** Opening SUPPLIED INFORMATION block **
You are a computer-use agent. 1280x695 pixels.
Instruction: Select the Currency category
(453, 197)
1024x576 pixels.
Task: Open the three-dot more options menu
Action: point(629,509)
** Closing SUPPLIED INFORMATION block **
§ **ASSIGNED TASK**
Nothing in the data should be altered; please repeat it exactly.

§ **ANSWER**
You are a computer-use agent. 1280x695 pixels.
Instruction: Select the Currency category
(453, 197)
1024x576 pixels.
Task: Open the three-dot more options menu
Action: point(629,509)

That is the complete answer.